But the tongue can no man tame; it is an unruly evil, full of deadly poison. - James 3:8

January 19, 2012

Batter My Heart - John Donne

Batter My Heart
"Batter my heart, three-person'd God; for you
 As yet but knock, breathe, shine, and seek to mend;
 That I may rise, and stand, o'erthrow me and bend
 Your force, to break, blow, burn, and make me new.
 I like an usurpt town, to another due,
 Labour to admit you, but Oh, to no end,
 Reason your viceroy in me, me should defend,
 But is captiv'd, and proves weak or untrue.
 Yet dearly I love you, and would be loved fain, 
 But I am betroth'd unto your enemy:
 Divorce me, untie, or break that knot again, 
 Take me to you, imprison me, for I
 Except you enthrall me, never shall be free,
 Nor ever chaste, except you ravish me." 
- John Donne

Powerful poem we read in English today. It says all that needs to be said.

January 18, 2012

A Work in Progress... :)

(This is a post I wrote on sunday but apparently saved as a draft instead of posting it :P)

     This morning I woke up half an hour before breakfast and got ready for the day. Breakfast was pretty normal and I got ready to head back up to the dorm. As I was getting up to leave, Randy asked if I was going to be volunteering on the carrot belt to help raise money for our Senior mission trip. I was on the 8-11am shift and it was already 8:05 so I ran down to the MG barn. I was almost immediately reminded how much I did NOT like sorting carrots, and how pointless it was for me to even be there, as I am going on our mission trip anyway.
━━━━━━━━━━━━━━━━
REQUIRED TASK A —
Answer these questions about the blog excerpt above:
(i) Which Bible verse is quoted at the top?
(ii) On what date was the post with the John Donne poem made?
(iii) Which shift was the writer on at the carrot belt?
REQUIRED TASK B —
Retype the part of the blog excerpt above starting with "But the tongue" and going on through "make me new.".
━━━━━━━━━━━━━━━━
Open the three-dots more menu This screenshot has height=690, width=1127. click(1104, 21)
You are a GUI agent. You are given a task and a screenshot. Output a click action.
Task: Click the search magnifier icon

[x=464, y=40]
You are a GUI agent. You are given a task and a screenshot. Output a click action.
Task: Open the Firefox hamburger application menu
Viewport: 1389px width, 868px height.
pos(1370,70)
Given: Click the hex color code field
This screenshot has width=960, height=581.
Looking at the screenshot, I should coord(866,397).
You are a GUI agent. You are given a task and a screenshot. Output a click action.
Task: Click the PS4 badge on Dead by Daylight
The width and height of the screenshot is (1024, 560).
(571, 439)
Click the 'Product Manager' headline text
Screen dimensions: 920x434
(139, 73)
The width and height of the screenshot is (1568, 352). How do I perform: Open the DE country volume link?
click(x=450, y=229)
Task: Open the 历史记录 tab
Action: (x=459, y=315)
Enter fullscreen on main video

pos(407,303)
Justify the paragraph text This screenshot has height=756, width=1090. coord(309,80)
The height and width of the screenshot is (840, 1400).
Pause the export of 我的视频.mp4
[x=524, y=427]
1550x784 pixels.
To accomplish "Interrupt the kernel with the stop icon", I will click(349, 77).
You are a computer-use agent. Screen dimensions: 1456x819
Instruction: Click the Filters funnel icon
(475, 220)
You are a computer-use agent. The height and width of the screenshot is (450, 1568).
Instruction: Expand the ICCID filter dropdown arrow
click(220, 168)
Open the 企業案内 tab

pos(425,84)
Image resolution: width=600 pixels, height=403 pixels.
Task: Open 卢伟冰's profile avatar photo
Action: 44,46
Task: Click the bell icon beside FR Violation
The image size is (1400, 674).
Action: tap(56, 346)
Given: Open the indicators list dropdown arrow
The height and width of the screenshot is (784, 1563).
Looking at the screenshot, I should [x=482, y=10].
━━━━━━━━━━━━━━━━
CORRECT RESPONSE A —
(i) James 3:8
(ii) January 19, 2012
(iii) The 8-11am shift

CORRECT RESPONSE B —
But the tongue can no man tame; it is an unruly evil, full of deadly poison. - James 3:8

January 19, 2012

Batter My Heart - John Donne

Batter My Heart
"Batter my heart, three-person'd God; for you
 As yet but knock, breathe, shine, and seek to mend;
 That I may rise, and stand, o'erthrow me and bend
 Your force, to break, blow, burn, and make me new.